While Prop. D wouldn’t put a gross receipts tax on medical cannabis sales, David Goldman, president of the Brownie Mary Democratic Club, a cannabis activist group, said medical retail sales will still be impacted because the tax will apply to businesses lower on the supply chain, such as manufacturers and distributors.

Cohen said the money would go toward educational programs on the effects of cannabis, training for the growing cannabis workforce and compassion programs, which donate medical cannabis to low-income patients. She said putting the money into a general fund will give the city flexibility on how to spend it if needs change by 2021.

“It’s a reasonable measure that finally puts San Francisco in line with other cities across the state,” Eric Lukoff and Gina Simi co-chairs of the Alice B. Toklas LGBT Democratic Club, said in a statement. “We’re really talking about asking the biggest companies to contribute a small amount.”

Those skeptical of the measure don’t buy that the money will be spent to the industry’s benefit.

If the money was guaranteed to go to something like homelessness, Emerson Stafford, a BASA customer who has been smoking cannabis for 50 years, said he would vote for Prop. D “in a minute.” He said he would likely vote for Prop.

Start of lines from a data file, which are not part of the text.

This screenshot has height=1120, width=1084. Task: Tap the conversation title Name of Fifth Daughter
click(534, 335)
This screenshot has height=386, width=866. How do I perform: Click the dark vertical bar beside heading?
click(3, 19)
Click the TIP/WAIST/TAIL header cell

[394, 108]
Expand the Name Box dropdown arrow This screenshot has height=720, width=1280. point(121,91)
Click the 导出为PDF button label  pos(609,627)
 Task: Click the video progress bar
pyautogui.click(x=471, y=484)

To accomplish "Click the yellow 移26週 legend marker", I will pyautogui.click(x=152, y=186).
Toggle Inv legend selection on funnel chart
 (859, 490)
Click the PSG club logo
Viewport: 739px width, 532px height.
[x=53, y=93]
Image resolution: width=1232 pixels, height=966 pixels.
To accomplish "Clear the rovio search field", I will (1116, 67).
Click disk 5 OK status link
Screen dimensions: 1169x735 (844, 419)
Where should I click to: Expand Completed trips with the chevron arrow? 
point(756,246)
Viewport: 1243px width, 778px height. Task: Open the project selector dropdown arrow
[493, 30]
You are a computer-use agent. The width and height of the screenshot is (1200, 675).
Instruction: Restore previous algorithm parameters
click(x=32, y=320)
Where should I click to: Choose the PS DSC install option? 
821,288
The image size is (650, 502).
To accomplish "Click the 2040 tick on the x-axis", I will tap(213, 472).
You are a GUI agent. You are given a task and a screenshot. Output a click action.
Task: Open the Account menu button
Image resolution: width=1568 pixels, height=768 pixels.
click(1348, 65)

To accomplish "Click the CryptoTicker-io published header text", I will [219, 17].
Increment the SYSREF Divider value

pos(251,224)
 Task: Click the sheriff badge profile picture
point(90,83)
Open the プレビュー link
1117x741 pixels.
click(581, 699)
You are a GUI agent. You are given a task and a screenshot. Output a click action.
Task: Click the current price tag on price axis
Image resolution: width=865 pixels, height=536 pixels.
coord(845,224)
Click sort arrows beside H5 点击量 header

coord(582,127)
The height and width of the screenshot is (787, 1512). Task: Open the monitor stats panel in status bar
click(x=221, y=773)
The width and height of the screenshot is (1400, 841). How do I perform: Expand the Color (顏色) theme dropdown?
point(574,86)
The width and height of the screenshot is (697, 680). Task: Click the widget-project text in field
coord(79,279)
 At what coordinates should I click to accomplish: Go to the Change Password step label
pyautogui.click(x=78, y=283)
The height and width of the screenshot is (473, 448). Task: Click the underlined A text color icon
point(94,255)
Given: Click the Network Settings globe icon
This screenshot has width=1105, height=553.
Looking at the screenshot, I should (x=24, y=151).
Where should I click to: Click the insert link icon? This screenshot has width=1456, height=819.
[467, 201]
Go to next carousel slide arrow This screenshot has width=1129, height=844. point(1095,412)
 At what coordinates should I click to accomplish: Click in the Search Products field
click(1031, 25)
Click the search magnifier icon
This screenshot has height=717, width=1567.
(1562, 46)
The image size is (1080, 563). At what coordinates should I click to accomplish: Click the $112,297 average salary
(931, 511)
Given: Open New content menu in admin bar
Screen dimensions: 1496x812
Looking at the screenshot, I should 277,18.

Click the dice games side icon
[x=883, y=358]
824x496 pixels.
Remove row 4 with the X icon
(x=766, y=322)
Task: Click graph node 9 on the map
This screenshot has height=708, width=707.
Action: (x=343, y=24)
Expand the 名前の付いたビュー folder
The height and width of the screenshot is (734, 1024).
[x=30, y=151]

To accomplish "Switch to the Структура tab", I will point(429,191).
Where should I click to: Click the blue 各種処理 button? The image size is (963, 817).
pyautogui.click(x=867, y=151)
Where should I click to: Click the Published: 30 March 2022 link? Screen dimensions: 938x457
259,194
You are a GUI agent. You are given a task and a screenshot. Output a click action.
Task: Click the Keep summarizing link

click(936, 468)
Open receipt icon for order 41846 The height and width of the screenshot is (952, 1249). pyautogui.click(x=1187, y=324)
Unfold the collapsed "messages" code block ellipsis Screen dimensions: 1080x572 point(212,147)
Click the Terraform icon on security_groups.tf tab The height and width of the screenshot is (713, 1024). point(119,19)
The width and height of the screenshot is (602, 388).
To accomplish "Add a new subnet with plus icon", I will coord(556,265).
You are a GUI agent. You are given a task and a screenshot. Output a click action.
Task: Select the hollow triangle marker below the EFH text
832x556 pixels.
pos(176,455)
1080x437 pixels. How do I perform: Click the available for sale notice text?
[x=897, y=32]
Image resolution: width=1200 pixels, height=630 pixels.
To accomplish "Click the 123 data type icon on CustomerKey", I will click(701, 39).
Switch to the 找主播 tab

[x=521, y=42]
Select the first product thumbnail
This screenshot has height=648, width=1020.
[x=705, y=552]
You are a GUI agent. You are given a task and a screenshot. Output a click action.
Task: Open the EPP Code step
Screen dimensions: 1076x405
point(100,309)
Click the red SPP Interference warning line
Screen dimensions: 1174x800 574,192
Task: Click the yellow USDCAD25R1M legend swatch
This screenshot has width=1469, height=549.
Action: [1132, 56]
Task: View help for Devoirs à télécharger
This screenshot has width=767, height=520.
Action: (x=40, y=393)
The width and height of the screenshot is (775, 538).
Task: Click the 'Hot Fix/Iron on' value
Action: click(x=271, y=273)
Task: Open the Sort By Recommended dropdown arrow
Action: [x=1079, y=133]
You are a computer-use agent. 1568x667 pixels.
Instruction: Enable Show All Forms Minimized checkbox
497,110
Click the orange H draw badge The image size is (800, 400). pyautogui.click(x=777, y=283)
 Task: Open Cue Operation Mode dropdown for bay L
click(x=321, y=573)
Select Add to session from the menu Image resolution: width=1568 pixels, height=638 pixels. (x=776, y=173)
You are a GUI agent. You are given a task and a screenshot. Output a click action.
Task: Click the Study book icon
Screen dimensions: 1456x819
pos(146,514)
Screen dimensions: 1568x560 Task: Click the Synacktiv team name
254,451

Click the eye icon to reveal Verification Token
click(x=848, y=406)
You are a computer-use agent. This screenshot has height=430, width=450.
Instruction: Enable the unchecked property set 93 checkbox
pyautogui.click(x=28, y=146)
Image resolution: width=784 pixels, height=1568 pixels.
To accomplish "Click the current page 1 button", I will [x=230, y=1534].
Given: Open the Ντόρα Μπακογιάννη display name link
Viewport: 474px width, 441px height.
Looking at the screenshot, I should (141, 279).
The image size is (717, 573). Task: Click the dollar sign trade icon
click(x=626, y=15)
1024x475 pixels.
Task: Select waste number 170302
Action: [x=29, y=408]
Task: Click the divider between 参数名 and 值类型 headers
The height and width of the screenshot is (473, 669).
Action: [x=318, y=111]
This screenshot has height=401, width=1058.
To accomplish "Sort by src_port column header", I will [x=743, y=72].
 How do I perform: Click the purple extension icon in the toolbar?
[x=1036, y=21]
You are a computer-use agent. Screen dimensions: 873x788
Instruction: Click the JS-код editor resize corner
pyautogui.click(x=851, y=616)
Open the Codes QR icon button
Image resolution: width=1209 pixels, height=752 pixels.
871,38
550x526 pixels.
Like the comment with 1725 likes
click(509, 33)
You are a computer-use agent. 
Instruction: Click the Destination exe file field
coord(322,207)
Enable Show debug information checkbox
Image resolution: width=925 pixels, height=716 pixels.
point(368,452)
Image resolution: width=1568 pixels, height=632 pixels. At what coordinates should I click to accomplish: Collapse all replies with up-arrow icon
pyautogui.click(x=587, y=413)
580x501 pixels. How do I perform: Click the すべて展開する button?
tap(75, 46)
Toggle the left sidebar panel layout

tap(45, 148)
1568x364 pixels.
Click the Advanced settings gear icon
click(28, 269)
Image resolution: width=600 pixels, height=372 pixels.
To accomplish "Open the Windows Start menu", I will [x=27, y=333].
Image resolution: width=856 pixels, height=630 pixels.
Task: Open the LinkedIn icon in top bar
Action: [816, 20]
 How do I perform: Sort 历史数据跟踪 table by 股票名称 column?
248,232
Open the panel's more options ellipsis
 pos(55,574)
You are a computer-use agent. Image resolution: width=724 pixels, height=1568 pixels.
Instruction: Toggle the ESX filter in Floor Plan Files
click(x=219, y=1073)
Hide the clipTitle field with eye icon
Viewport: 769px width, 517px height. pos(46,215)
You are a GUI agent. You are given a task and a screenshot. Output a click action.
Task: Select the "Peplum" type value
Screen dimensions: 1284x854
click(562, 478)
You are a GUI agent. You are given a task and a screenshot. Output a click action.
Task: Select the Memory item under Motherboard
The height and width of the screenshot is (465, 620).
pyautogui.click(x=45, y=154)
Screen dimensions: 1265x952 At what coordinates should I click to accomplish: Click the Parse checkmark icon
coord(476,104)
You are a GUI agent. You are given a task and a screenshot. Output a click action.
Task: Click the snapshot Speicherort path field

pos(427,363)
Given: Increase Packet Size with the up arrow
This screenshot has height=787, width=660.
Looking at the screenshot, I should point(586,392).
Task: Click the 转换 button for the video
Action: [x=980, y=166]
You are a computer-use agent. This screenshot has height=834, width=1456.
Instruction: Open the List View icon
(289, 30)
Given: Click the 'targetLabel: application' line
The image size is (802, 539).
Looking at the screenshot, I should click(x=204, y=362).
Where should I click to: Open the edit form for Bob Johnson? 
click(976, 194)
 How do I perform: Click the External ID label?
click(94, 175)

D – but he wasn’t thrilled that his money would into a general fund.

“They are entitled to a local tax, but I don’t like the fact that it’s not being spent for something more specific,” he said.

Benjamin Manton, a manager at BASA, said he has watched from behind the register as the state tax has pushed up prices over the past year.

“It’s important for people to play by the rules, but there’s an overestimation of how much blood there is to give,” he said, as he unpacked boxes at the dispensary on a recent afternoon.